Renzi la invita a votare sì, ma lei è morta

VASTO. Come tutti gli italiani residenti all’estero ha ricevuto dal presidente del Consiglio, Matteo Renzi, l’invito a votare “sì” il prossimo 4 dicembre per il referendum sulla riforma...
VASTO. Come tutti gli italiani residenti all’estero ha ricevuto dal presidente del Consiglio, Matteo Renzi, l’invito a votare “sì” il prossimo 4 dicembre per il referendum sulla riforma costituzionale. Peccato che Rosa Bevilacqua, 95 anni compiuti nel 2015, oriunda vastese da novanta anni residente in Argentina, sia morta da un anno.
L’invito da parte del comitato di Renzi è arrivato da Roma al domicilio della “de cuius” in via Quirino Costa 964 - 1826 Rediios de Escalada, Buenos Aires, in Argentina. «Cara italiana al referendum costituzionale 2016 vota Sì.
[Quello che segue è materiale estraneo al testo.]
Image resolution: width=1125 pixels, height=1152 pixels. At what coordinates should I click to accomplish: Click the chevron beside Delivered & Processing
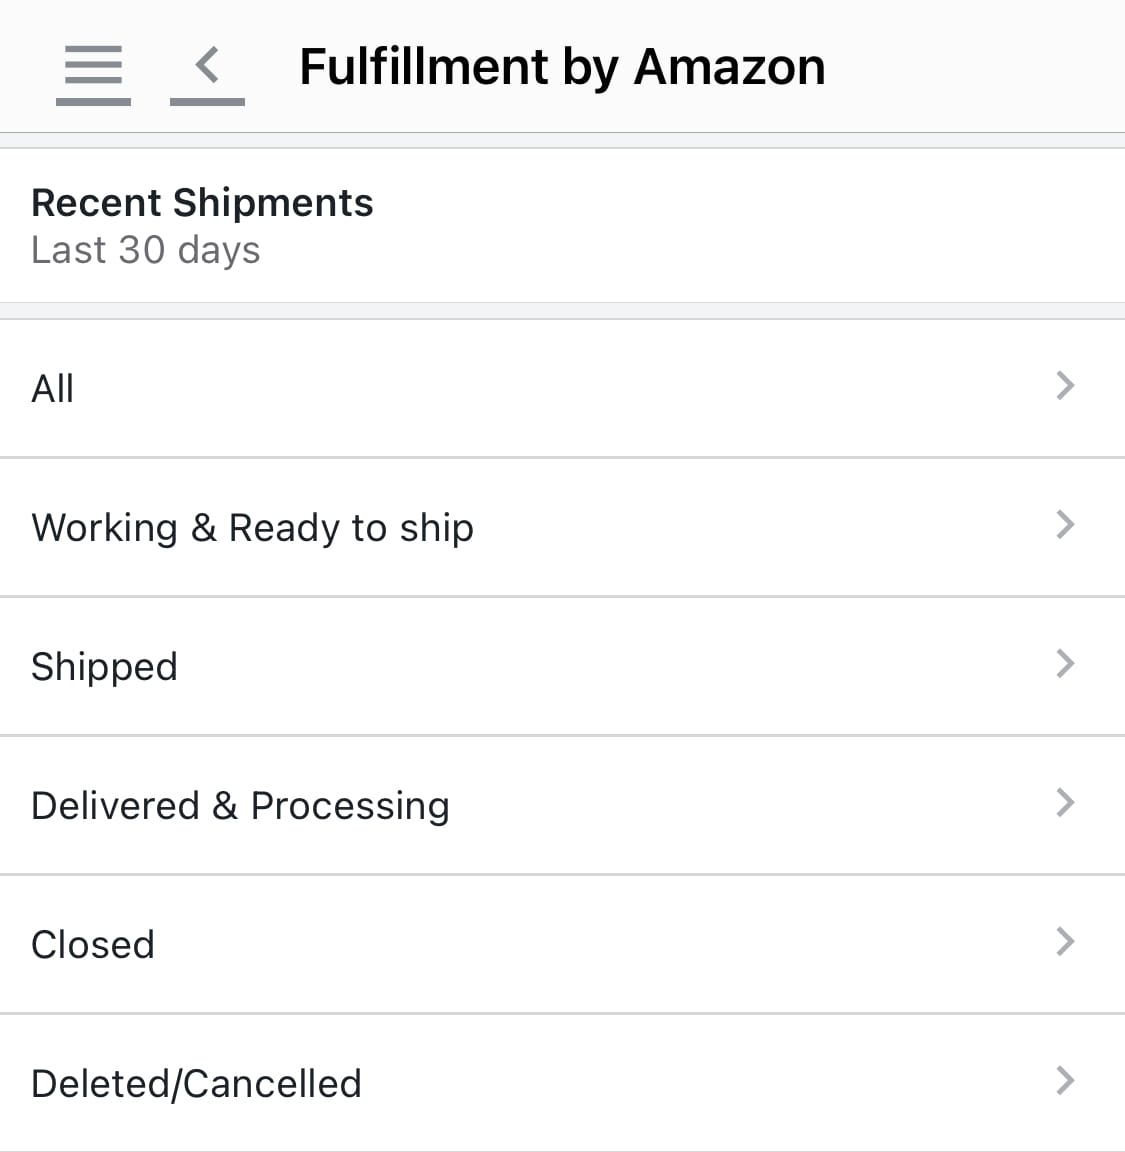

Per votare all’estero devi solo assicurarti che il consolato o l’ambasciata abbia il tuo indirizzo corretto per spedirti il plico elettorale. Entro il 20 novembre riceverai tutto l’occorrente. Se entro il 21 novembre non accadrà potrai richiedere il duplicato», recita l’invito al voto.
Quando i figli della nonnina passata a miglior vita hanno ricevuto l’invito al voto per la mamma, stupiti hanno chiamato i cugini vastesi per comunicare l’accaduto. «Il decesso della signora è stato subito comunicato alle autorità competenti. La prova è la sospensione dell’accredito della pensione di reversibilità che l’anziana prendeva dopo la morte del marito, anche lui vastese. Se lo Stato italiano sa di non dover più mandare la pensione alla signora dovrebbe anche sapere il perché», riflettono i figli di Rosa Bevilacqua, «nell’invito c’è scritto “Aiutaci a cambiare l’Italia”. In effetti questa Italia è un po’ distratta, qualcosa andrebbe cambiato».
Di Rosa Bevilacqua a Vasto sono in pochi a ricordarsi e solo per qualche viaggio fatto in Italia con il marito. La donna venne portata in Argentina dal padre quando aveva solo 5 anni. Ha sempre vissuto in Argentina. Si è sposata a Buenos Aires e nella capitale argentina ha avuto due figli. Ciononostante già in altre occasioni è stata chiamata a votare e pare lo facesse volentieri. Ma ora non c’è più e lo Stato ne è a conoscenza. La speranza è che il suo “non voto” non venga adesso calcolato nella lista degli astenuti. (p.c.)